• **EXTRAIT**:

============

L’art d’aggraver son cas
La langue de Charles-Henri d’Elloy est verte, truculente, riche et précieuse dans le bon sens du terme : il est question des galfâtres de notre époque, que l’auteur n’aime guère, mais aussi de quelques drouilles et de quelques gaupes, qu’il méprise carrément et à qui il reproche, preuves à l’appui, de clabauder sans raison. Il faut avoir son Robert à portée de main ou même le dictionnaire du Lexilogos ouvert dans l’onglet pour profiter des délices de cette langue. Charles-Henri d’Elloy n’est décidément pas Michel Bussi, qui a récemment avoué sans honte que les personnages de son roman sont toujours « surpris », mais jamais « interloqués ». C’est la fête des mots rares, littéraires ou familiers, à la sonorité amusante et qui s’accordent très bien avec l’emploi parfaitement assumé de l’imparfait du subjonctif, y compris dans ses formes baroques (l’auteur est un admirateur de Cyrano). Doit-on lui en vouloir pour trois ou quatre jeux de mots un peu faciles ? pour quelques plaisanteries un peu éculées, comme celle au sujet des pauvres, que « la gauche aime tellement qu’elle en fabrique » en permanence ? Ou pour l’usage un peu trop fréquent du point d’exclamation ? Passons sur ce petit grief et les petites manies de l’auteur, car d’Elloy use avec un certain talent des armes de la rhétorique. Parfois un peu à la façon des judokas, qui utilisent la force de l’adversaire à son détriment : les hommes sont accusés d’être des « prédateurs » ? Oui, c’est vrai mais c’est heureux, « puisque c’est ce qui leur a permis de se nourrir depuis des millénaires ». Au bal des facétieux pourrait passer pour un manuel d’aggravation de son propre cas, technique où l’auteur fait preuve d’une belle maîtrise.

============

• **QUESTIONS**:
1. Répondez brièvement à ces questions sur l'extrait consacré à Charles-Henri d'Elloy.
(a) Quel dictionnaire peut-on garder ouvert dans un onglet pour lire l'auteur ?
(b) De qui l'auteur est-il un admirateur ?
(c) D'après la plaisanterie citée, que fait la gauche des pauvres ?
2. Prolongez l'extrait consacré à Charles-Henri d'Elloy en reprenant juste après sa dernière phrase.
Les données n'ont aucun rapport avec l'extrait.

• **DONNÉES EXTRAITES**:
============

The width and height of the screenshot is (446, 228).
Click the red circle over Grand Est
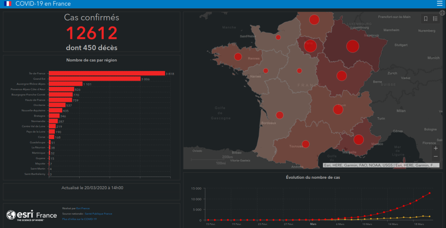[x=352, y=46]
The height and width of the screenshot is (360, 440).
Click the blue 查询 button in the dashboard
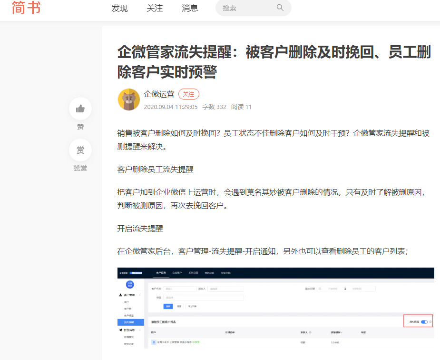[x=168, y=306]
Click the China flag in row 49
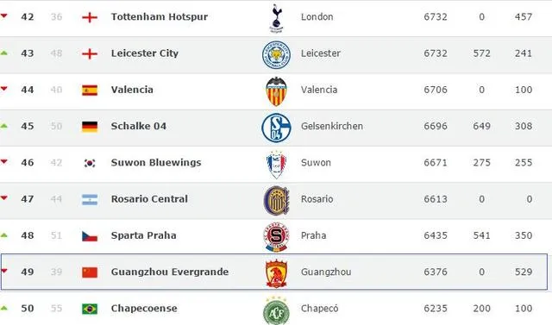The height and width of the screenshot is (325, 552). coord(90,272)
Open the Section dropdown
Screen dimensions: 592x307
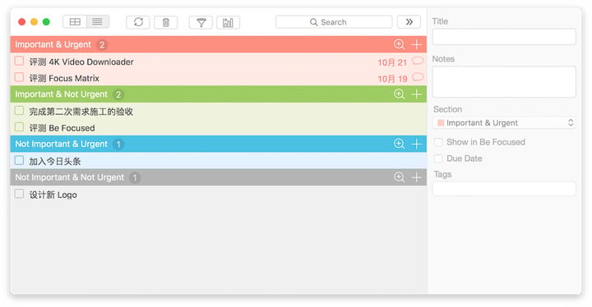pos(504,123)
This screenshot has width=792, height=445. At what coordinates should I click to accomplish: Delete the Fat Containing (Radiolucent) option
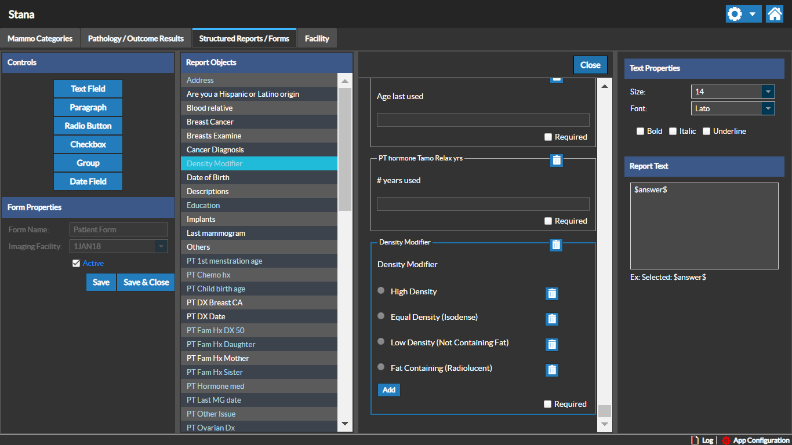click(552, 370)
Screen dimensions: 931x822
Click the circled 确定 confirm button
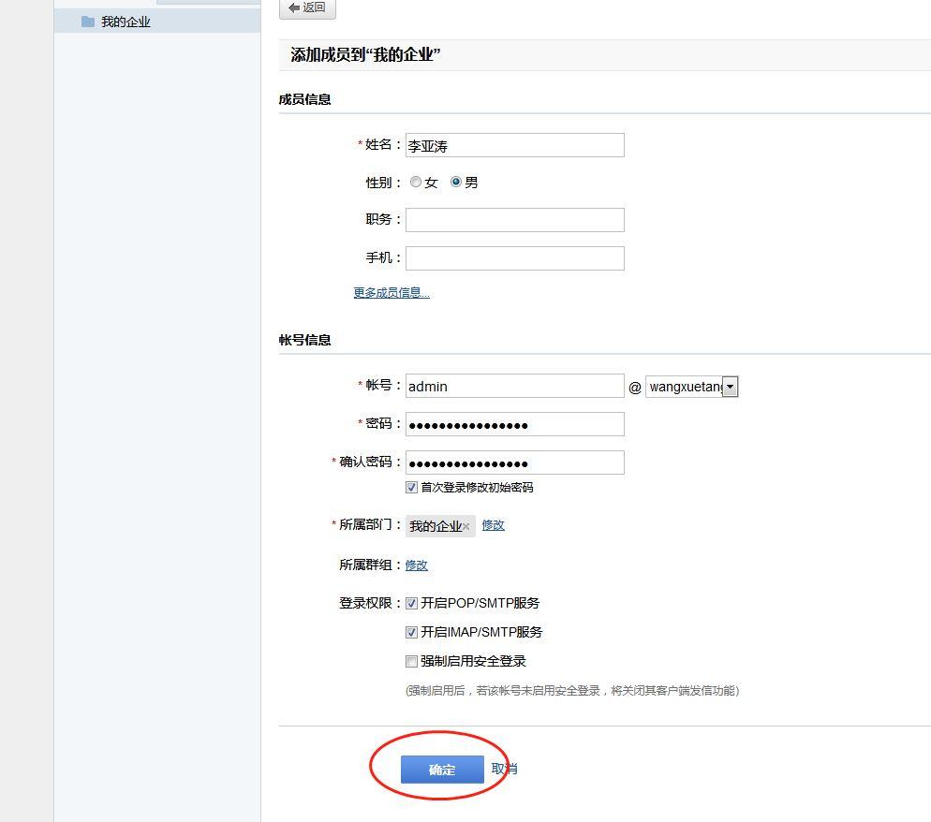pos(441,770)
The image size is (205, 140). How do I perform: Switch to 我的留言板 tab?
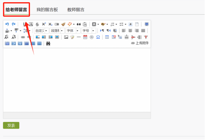coord(47,10)
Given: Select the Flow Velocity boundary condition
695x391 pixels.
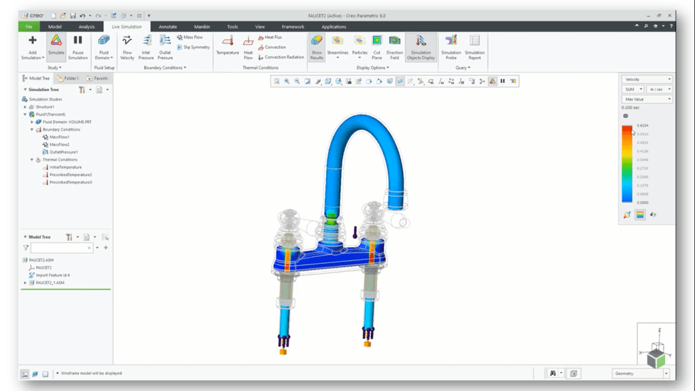Looking at the screenshot, I should 127,41.
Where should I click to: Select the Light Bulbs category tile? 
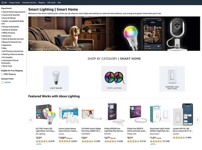tap(56, 79)
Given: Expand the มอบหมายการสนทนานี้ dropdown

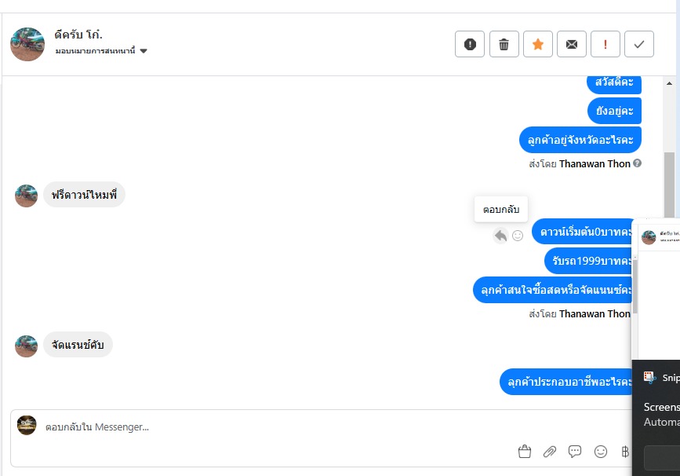Looking at the screenshot, I should click(x=144, y=51).
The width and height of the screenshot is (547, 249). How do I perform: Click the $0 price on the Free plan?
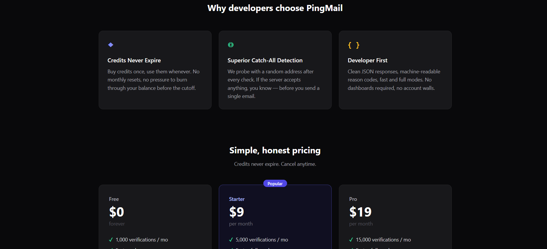pyautogui.click(x=117, y=212)
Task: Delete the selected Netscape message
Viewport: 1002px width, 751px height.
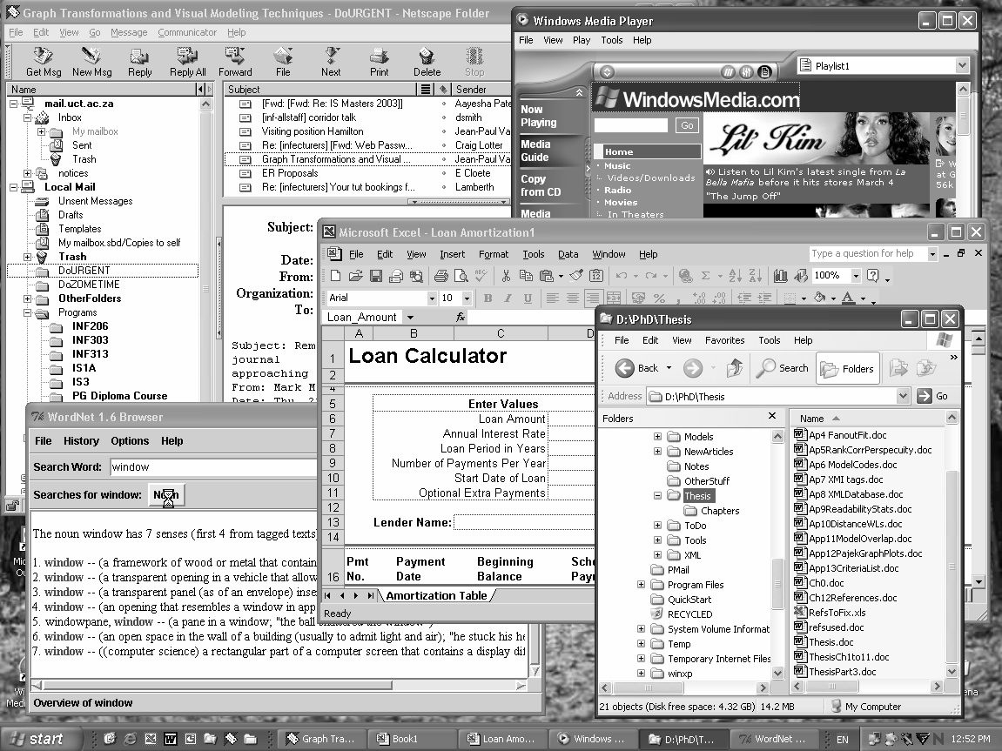Action: [x=427, y=61]
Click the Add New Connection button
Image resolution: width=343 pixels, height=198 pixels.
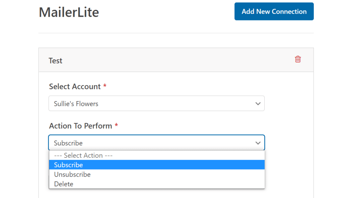tap(274, 11)
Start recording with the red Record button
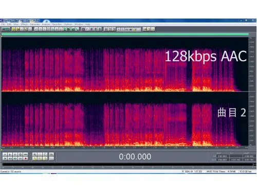257x193 pixels. pos(26,159)
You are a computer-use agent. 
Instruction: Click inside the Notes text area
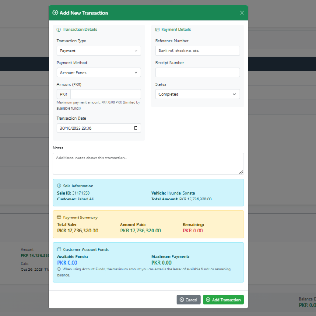(148, 164)
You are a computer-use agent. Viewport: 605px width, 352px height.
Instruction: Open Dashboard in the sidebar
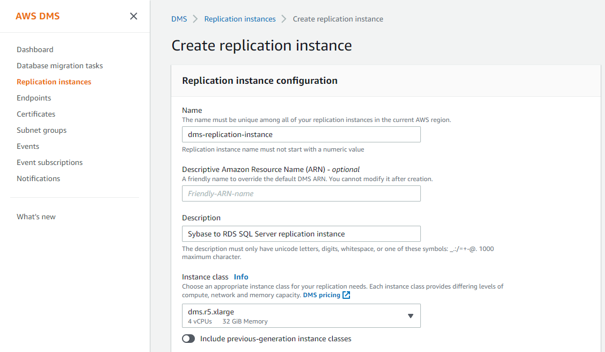pyautogui.click(x=35, y=49)
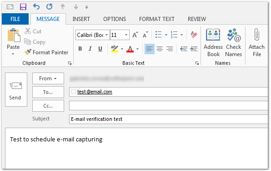Expand the font size dropdown
The image size is (271, 171).
pyautogui.click(x=126, y=35)
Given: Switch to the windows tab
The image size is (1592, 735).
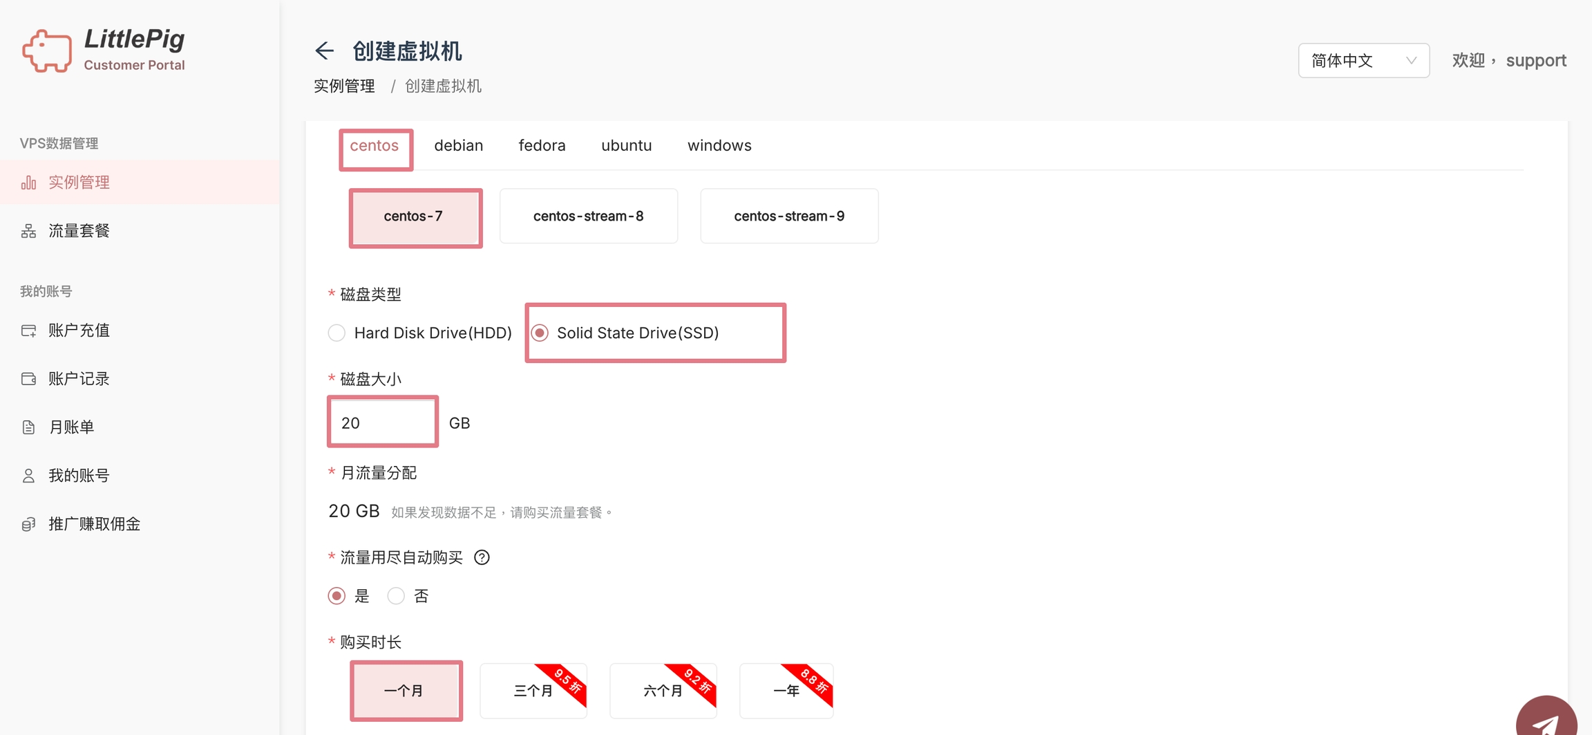Looking at the screenshot, I should (719, 146).
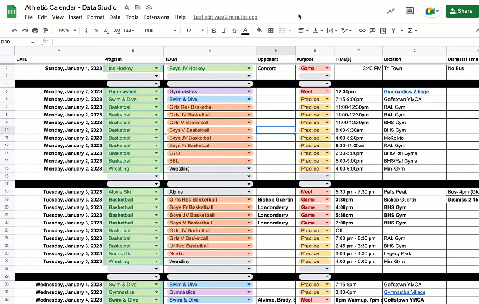This screenshot has width=479, height=304.
Task: Toggle strikethrough formatting
Action: coord(235,30)
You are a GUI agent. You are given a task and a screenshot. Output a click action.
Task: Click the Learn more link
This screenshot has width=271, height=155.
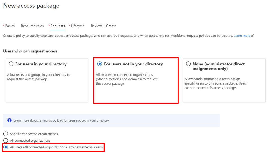coord(242,36)
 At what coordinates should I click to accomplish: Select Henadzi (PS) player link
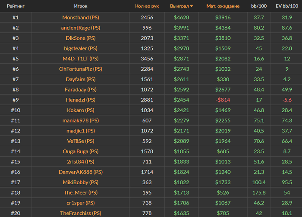(81, 100)
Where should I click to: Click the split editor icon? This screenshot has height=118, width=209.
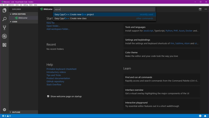point(200,9)
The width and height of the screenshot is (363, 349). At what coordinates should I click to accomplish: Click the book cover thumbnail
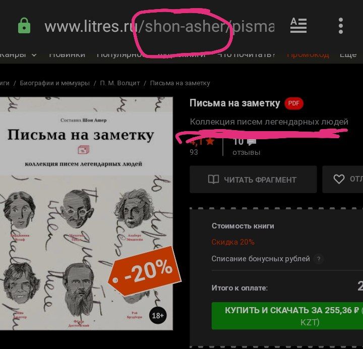pos(86,213)
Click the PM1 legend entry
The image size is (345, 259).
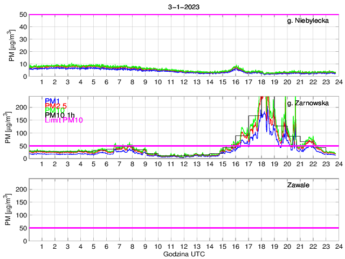(52, 101)
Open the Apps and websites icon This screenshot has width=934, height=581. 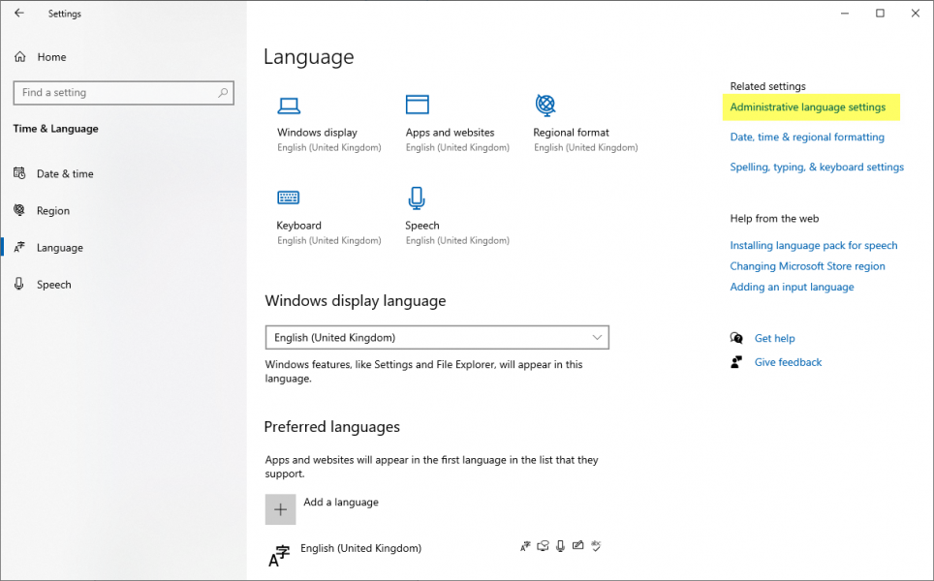click(418, 105)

============

• **CORRIGÉ**:
1.
(a) Le dictionnaire du Lexilogos.
(b) De Cyrano.
(c) Elle les aime tellement qu'elle en fabrique en permanence.

2.
Bilieux assumé, d’Elloy est quelqu’un avec qui on se sent en bonne compagnie : il a beaucoup d’humour et il n’épargne personne, y compris lui-même. L’anecdote de son inscription à un pèlerinage par Internet – qui tourne très mal – est un petit sketch très réussi. Technophobe assumé, il n’hésite, pour faire rire, pas à se montrer à son désavantage dans ce domaine, sachant que l’on ne manque jamais de rire à la vue d’un passant qui glisse sur une peau de banane. Il y a aussi quelques anecdotes touchantes sur son ancienne jeunesse et les réveillons qu’il passe en (ours) solitaire.
Bref, avec Au bal des facétieux, Charles-Henri d’Elloy ne va pas se faire que des amis pour de futures réceptions chez lui, à Cormeilles-en-Parisis. En forlignant ainsi, il risque même de ne pas sortir de son décri. Cela tombe bien : sa salle à manger est peu spacieuse.